In 1947, the Second Partition of Bengal was implemented. East Bengal was brought under the Dominion of Pakistan, while West Bengal became a state of the Republic of India. Much of the East Bengali left-wing regrouped under the Awami League, which was at the forefront of Bengali nationalism and the Bengali language movement, seeking autonomy from West Pakistan. But under the One Unit scheme, East Bengal was further integrated into Pakistan and was renamed to East Pakistan.

Pakistani Bengal went through a period of repression, as the 1958 Pakistani coup d'état instituted the military dictatorship of Ayub Khan, which cracked down on the Bengali left-wing and democratic movements. The socialist Sheikh Mujibur Rahman emerged as the leader of the opposition and launched the Six point movement for greater autonomy in East Pakistan. In 1969, a mass uprising in East Pakistan led to the overthrow of Ayub Khan and an electoral victory for Rahman. But the military's new leader Yahya Khan refused to recognize the results and enforced martial law over East Pakistan. As part of Operation Searchlight, the Pakistani military began to commit a genocide against the Bengali people, killing hundreds of thousands. This provoked the proclamation of Bangladeshi Independence and the beginning of the Bangladesh Liberation War, which resulted in the surrender of Pakistani forces and the independence of the People's Republic of Bangladesh.

===Independent Bangladesh===
After the liberation of Bangladesh, Sheikh Mujibur Rahman set about implementing socialism in Bangladesh, seeking to create a society free from exploitation. Much of the country's industrial and financial sector was nationalized, while much of the country's agricultural sector remained in private hands. In 1975, Rahman enacted the Second Revolution, which transformed Bangladesh into a one-party state, merging the Awami League and the Communist Party into the ruling BaKSAL front. However, this state socialist revolution was brought to an abrupt end with the assassination of Sheikh Mujibur Rahman in a coup d'état, which brought the country under a right-wing military dictatorship and saw the dismantling of the government's socialist policies.

The Communist Party participated in the opposition movement to the military rule of Hussain Muhammad Ershad, which finally came to an end in 1990. The restoration of parliamentarism brought with it the renewal of political freedoms for the Bangladeshi left-wing. But this also brought with it a crisis for the Communist Party, which now came to reckon with the Revolutions of 1989 and the collapse of the Eastern Bloc. The party fractured into a number of factions, one of which advocated the dissolution of the Communist Party and the reconstruction of the Bangladeshi left-wing along more democratic and libertarian lines.

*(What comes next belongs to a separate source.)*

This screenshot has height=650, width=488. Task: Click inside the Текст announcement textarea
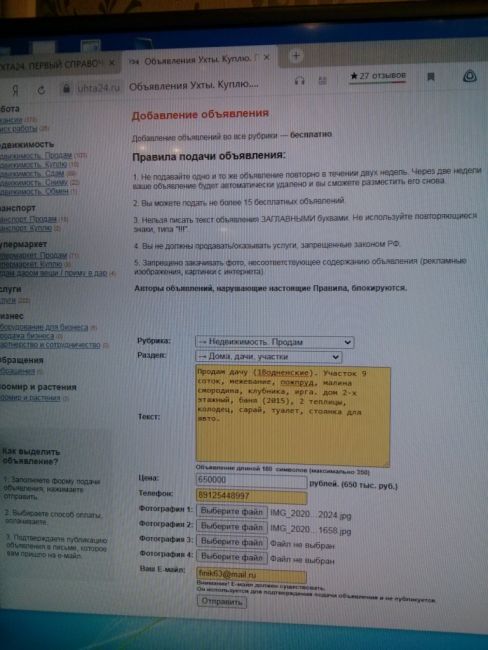pos(293,416)
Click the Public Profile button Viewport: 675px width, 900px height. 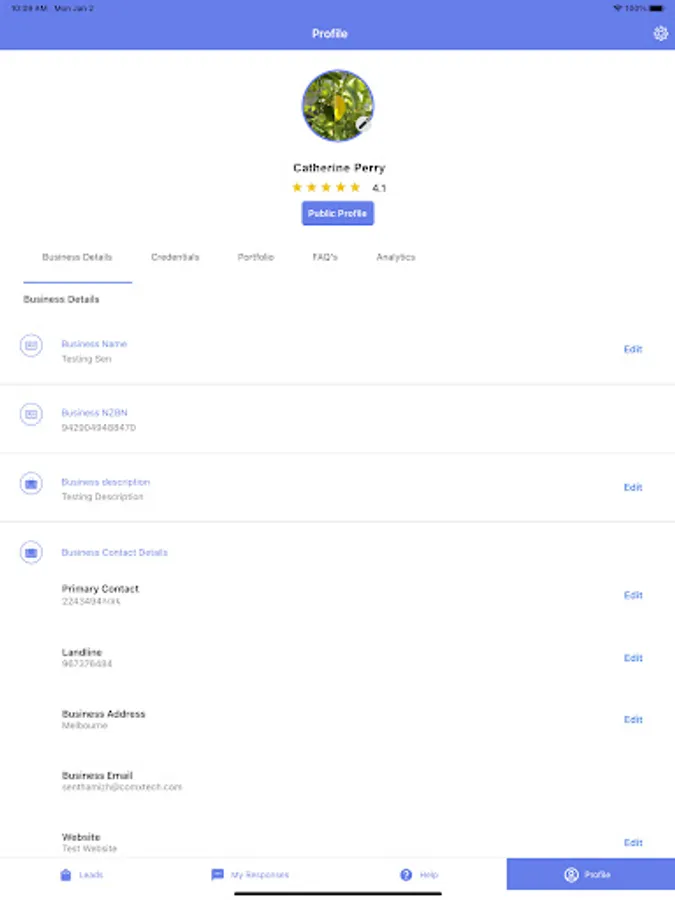[x=338, y=214]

In the 2000s, anarchist ideas began to spread throughout the Bangladesh workers' movement, particularly among workers in the tea and garment sectors. The National Garment Workers Federation, which had formed contact with foreign anarcho-syndicalist federations including the Industrial Workers of the World, began to gain more prominence and organized a number of mass strikes among garment workers. But it gradually began to shift away from workers' self-organization and wildcat actions, towards more bureaucratic means of trade union management. The rise of anarcho-syndicalist practices had also led to the formation of the first workers' council among tea workers. This surge of anarcho-syndicalism in the country culminated on May 1, 2014, with the establishment of the Bangladesh Anarcho-Syndicalist Federation (BASF), which has the ultimate aim of creating a society based on liberty, mutual aid, federalism and self-management. The federation is affiliated with the IWA-AIT and is particularly active in organizing tea and garment workers.

In 2019, the organization Auraj was founded. It consists of an anarchist publishing house that is also involved in various social struggles.